Oumar Konaté qui est par ailleurs le Directeur de Cabinet adjoint du ministre de la Communication, Amadou Coulibaly, a exposé, à l’occasion de la 4e édition du Salon international de l’audiovisuel du Cameroun, la vision de son pays, la Côte d’Ivoire sur la transformation de son audiovisuel.
Il a également profité de cette lucarne offerte par le peuple camerounais pour l’inviter à travailler de concert pour développer ce secteur. “Aujourd’hui, on sait produire mais on n’a pas la main sur la production. Et même sur les récits, ce sont les autres qui viennent prendre nos récits pour raconter nous-mêmes nos propres histoires. Et quand ils finissent de nous raconter notre histoire, ils l’orientent comme ils le souhaitent pour nos enfants. Il faut qu’on sorte de là. Les défis sont communs : la transformation numérique, la souveraineté des contenus, la lutte contre la désinformation, la construction de modèle économique durable”, a-t-il déclaré.

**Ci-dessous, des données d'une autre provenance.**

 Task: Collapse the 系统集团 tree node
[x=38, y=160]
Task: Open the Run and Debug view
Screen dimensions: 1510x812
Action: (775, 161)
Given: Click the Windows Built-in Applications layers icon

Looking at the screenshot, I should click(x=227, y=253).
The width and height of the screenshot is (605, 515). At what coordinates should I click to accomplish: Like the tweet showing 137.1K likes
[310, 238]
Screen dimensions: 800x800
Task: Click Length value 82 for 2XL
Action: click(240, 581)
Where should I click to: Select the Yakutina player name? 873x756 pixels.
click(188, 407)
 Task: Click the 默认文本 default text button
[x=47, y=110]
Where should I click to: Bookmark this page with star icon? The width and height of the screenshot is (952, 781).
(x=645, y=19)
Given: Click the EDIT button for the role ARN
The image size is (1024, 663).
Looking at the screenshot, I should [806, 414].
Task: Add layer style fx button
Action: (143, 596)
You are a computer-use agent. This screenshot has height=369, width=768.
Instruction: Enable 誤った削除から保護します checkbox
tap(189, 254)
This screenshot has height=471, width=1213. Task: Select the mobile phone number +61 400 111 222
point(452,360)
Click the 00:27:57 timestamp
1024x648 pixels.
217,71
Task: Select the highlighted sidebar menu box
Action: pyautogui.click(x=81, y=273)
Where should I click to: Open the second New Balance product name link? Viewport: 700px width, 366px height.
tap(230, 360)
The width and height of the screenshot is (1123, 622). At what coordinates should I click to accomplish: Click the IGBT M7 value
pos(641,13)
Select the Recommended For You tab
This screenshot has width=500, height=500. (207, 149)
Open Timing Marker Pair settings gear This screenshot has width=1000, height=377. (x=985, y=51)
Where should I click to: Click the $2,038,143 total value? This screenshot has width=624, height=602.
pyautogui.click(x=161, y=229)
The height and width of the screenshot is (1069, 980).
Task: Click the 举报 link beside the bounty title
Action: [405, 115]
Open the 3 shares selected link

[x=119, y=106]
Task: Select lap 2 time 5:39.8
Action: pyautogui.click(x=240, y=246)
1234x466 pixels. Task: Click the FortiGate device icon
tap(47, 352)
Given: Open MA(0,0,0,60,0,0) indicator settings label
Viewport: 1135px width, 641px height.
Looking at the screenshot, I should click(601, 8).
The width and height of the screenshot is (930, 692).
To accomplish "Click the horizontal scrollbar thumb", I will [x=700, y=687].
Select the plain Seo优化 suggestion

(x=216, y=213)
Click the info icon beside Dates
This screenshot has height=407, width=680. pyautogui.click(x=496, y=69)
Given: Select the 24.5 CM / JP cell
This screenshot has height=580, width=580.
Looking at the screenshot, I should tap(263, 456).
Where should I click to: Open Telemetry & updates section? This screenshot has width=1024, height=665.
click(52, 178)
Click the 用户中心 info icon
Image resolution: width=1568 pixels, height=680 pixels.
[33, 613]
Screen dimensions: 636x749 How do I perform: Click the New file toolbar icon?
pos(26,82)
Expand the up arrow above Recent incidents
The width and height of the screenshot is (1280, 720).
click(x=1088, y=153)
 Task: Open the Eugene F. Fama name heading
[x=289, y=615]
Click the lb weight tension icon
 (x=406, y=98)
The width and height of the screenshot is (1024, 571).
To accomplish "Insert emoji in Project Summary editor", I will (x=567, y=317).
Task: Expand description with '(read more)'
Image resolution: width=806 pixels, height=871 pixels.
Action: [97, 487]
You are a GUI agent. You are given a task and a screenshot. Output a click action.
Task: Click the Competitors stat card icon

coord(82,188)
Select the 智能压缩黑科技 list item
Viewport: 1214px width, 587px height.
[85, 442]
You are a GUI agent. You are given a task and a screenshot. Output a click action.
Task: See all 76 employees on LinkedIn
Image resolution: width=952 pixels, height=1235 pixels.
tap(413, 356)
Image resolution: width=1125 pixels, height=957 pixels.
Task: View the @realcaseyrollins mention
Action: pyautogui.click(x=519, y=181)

Face à ces nombreux enjeux, aucun pays ne peut agir seul, selon Oumar Konaté. Le faire avec la Côte d’Ivoire serait une bonne idée pour le Cameroun à en croire Oumar Konaté. Et pour cause, selon lui, “au sein de l’Union économique et monétaire ouest africaine (UEMOA), forte de huit (8) États et d’environ 150 millions d’habitants, la Côte d’Ivoire à elle seule représente 40% du PIB et plus de 20% de la population”.
“A l’échelle de la CEDEAO qui regroupe prés de 430 millions d’habitants, la Côte d’Ivoire se positionne comme la 3e puissance économique régionale avec près de 9% du PIB communautaire. Mais par contre, au niveau de l’audiovisuel, on n’existe pas. Quand vous regardez la Cameroun au niveau de l’Afrique centrale, au niveau de l’audiovisuel, on est à notre 4e édition. Ce qui veut dire que notre potentiel économique n’est pas reflété au niveau de l’audiovisuel. Il y a un gap à rattraper et ça passe par des synergies”, a-t-il expliqué.
En clair, selon lui, la Côte d’Ivoire qui est déjà sur la bonne voie avec notamment le SICA mais également la mise en place de l’Agence de soutien et de développement des médias (ASDM), est déterminée à bâtir une industrie audiovisuelle forte, compétitive et capable de porter des récits africains sur les scènes régionales et internationales.